The Massive Transformation Of SXSWi
According to CNET, the first time Steve Jang went to a South by Southwest Interactive Festival (SXSWi) was in 2006. Back then, SXSWi was a small community of geeks and he went trying to launch a music social-networking service, called Imeem. Although South by Southwest was known to be a quirky gathering of friendly dot-commers, making an impact as a start-up was a routine procedure.
Jang says “Back then, it was a very concerted thing….You got a booth, you put together a team, and everyone wore the t-shirts, and you hired a PR firm, and you really wanted to do a big product debut. It was a big tent-pole effort.”
Five years later, Imeem got bigger but never big enough, and was acquired by Myspace.
Some of the other companies, however, started as small start-ups in 2006 and have gotten enormous. Social media transformed from geek curiosity to marketing obsession. Steve Jang is one of many who has observed the growth of SXSWi, now a massive event holding as many as 20,000 attendees.
There have been many complaints about the massive size and scope of South by Southwest Interactive. The complaints have been growing exponentially since it was the semi-official launch pad for Twitter in 2007. Hotel rooms are booked up months in advance. Although there is an increasing number of angry bloggers, the event is too big to be shutdown. Start-ups hoping to launch at the festival will need to realize that they’ll be surrounded by the huge brands(tech and non-tech), as well as by other start-ups looking to publicize in the same fashion.

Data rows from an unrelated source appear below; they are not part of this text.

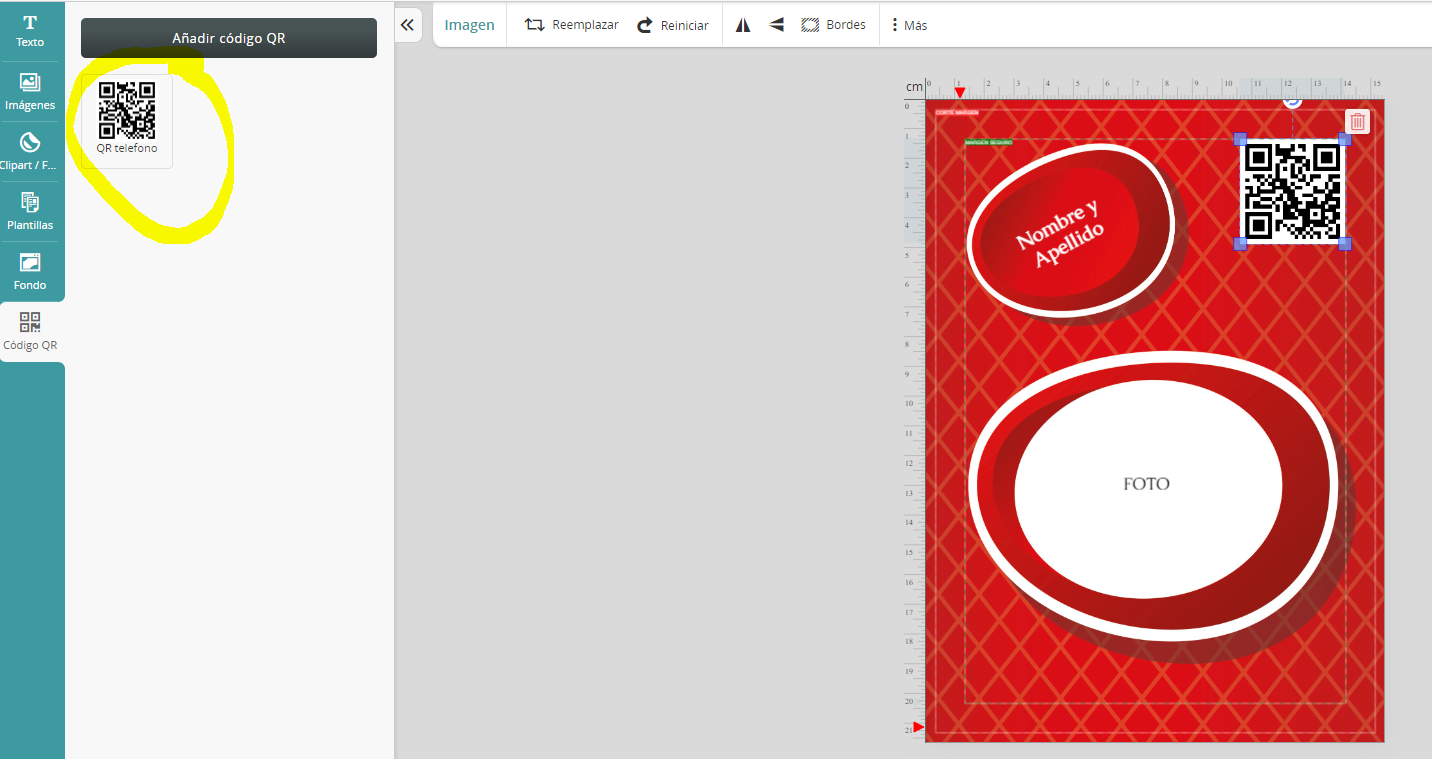Viewport: 1432px width, 759px height.
Task: Flip image vertically with triangle icon
Action: click(x=776, y=25)
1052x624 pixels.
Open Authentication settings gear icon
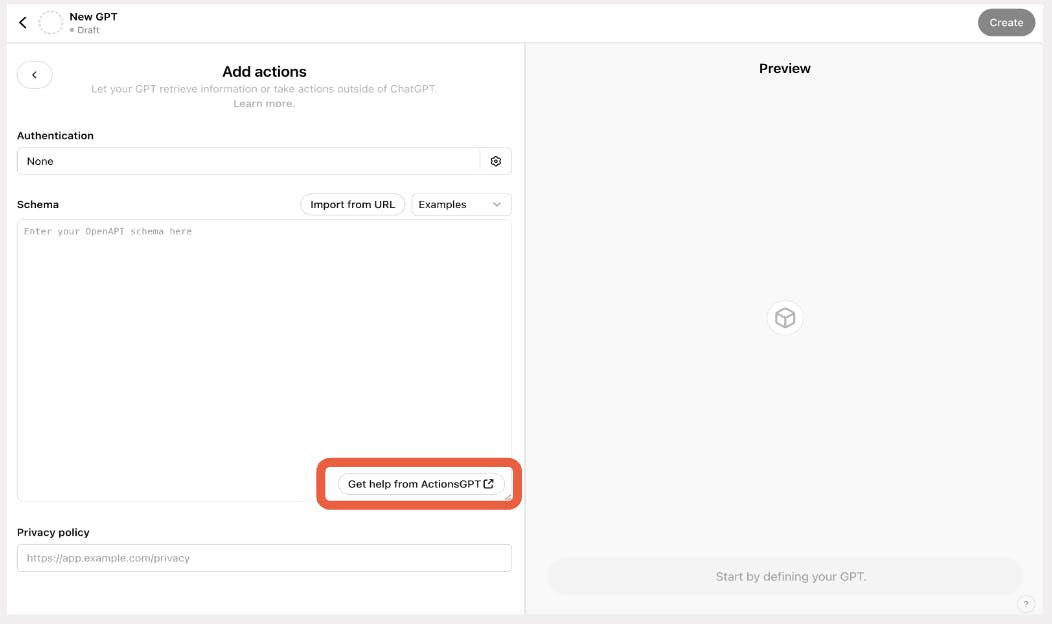click(496, 161)
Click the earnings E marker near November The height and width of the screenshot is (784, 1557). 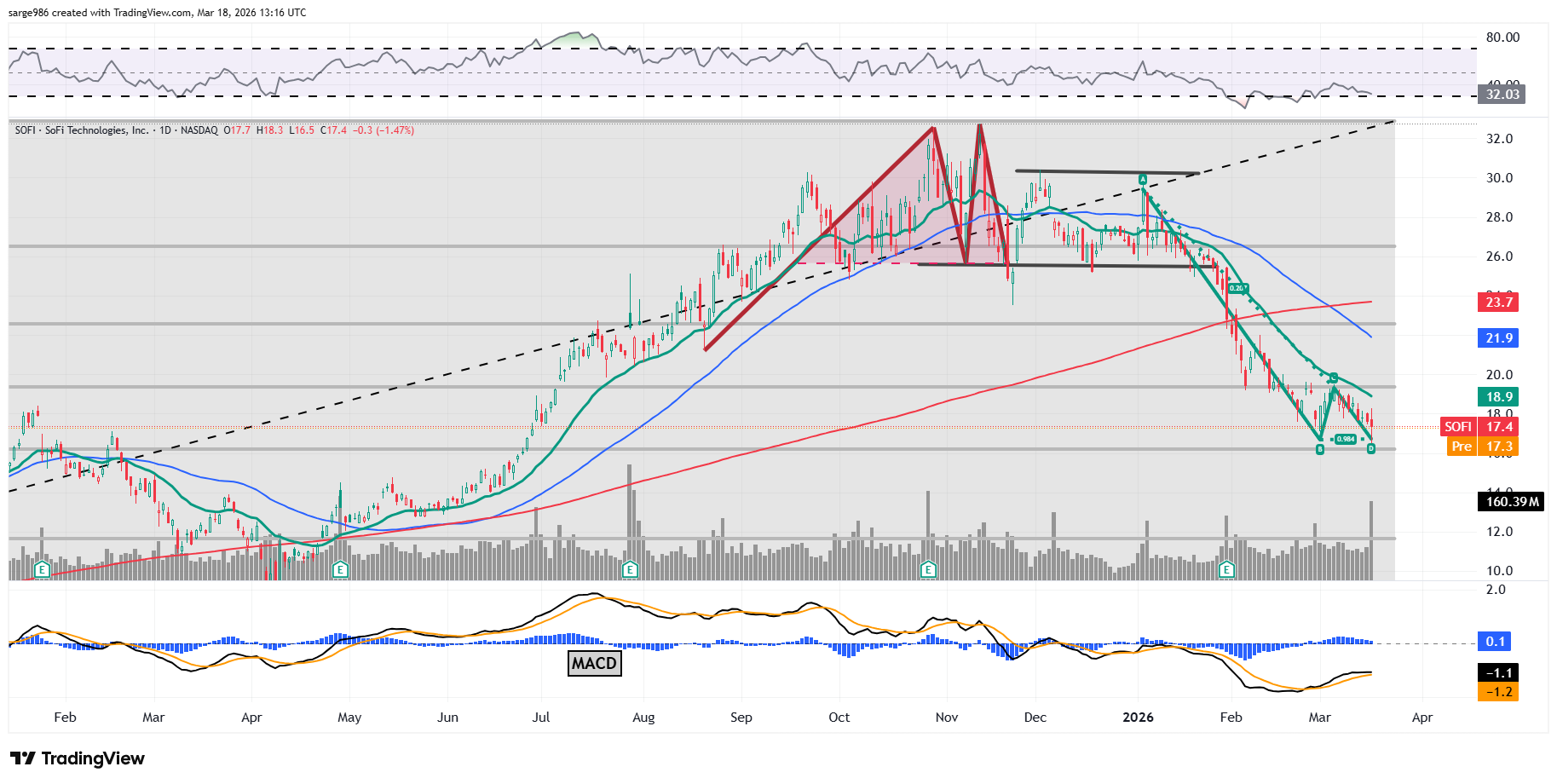pos(928,569)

Ryan Kuder, VP of Marketing at start-up, Bizzy said “The way that we look at big marketing dollars is we understand that we don’t have the budgets to go up against a Foursquare or a Pepsi….We [decided to go ‘small’] because placing really large bets at this point in a start-up’s life cycle–if you lose the pain is a lot great.”

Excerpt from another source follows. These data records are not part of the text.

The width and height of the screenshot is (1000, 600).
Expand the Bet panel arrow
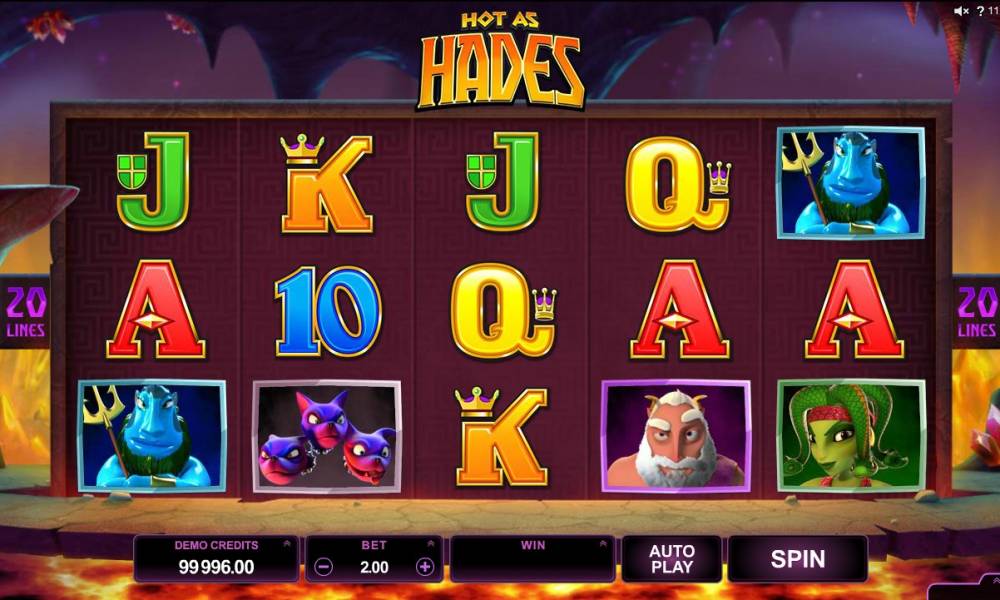click(x=430, y=544)
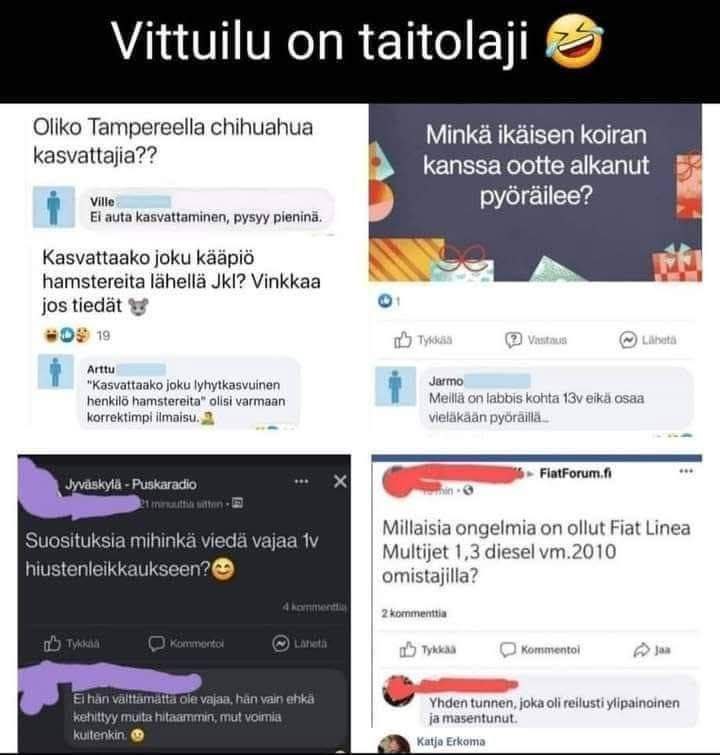
Task: Click Tykkää on the Fiat Linea post
Action: pyautogui.click(x=427, y=650)
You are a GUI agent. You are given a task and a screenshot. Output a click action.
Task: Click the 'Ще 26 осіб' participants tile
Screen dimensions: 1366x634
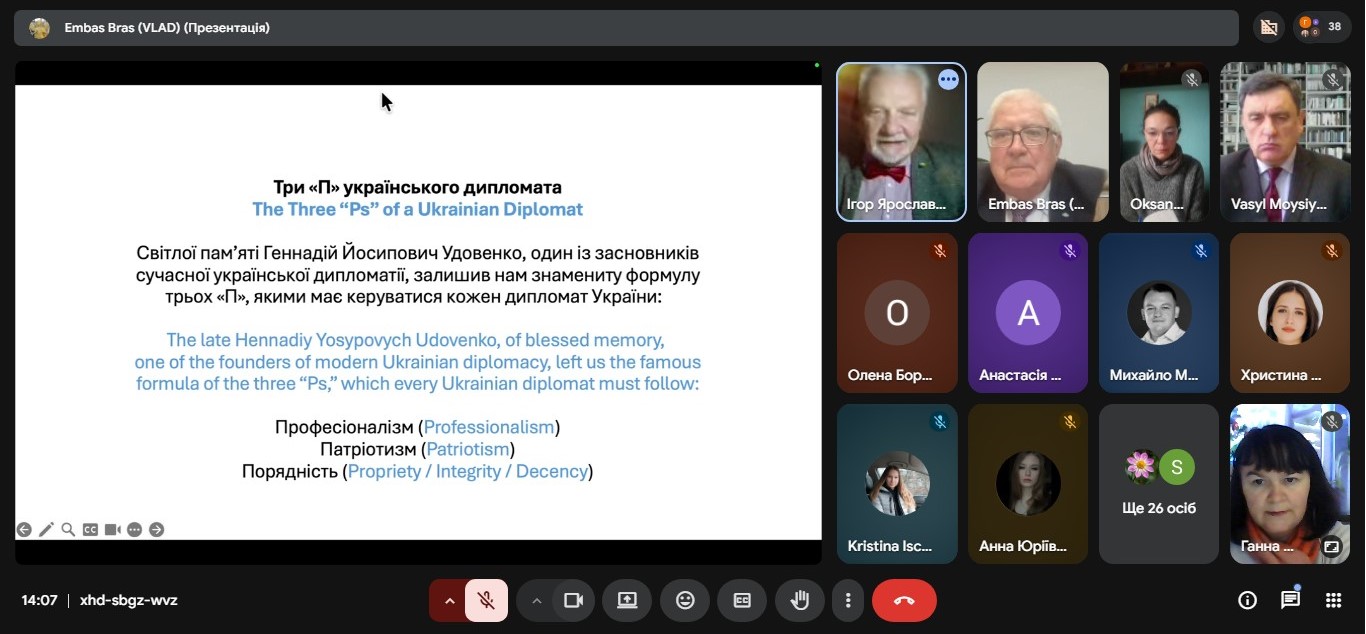[1158, 484]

SXSWi 2011 was less a conference than a much-needed test bed for new promotions, such as the partnership between Foursquare and American Express. Attendees should also keep in mind that with a larger and more diverse festival, comes a wider mix of possibilities to make a name for oneself. For example, in addition to launching a new start-up, Steve Jang can ‘talk big’ about his winning recipe barbecue sauce at a tech start-up’s rooftop pool party. Perhaps, something that wouldn’t have taken place back in 2006.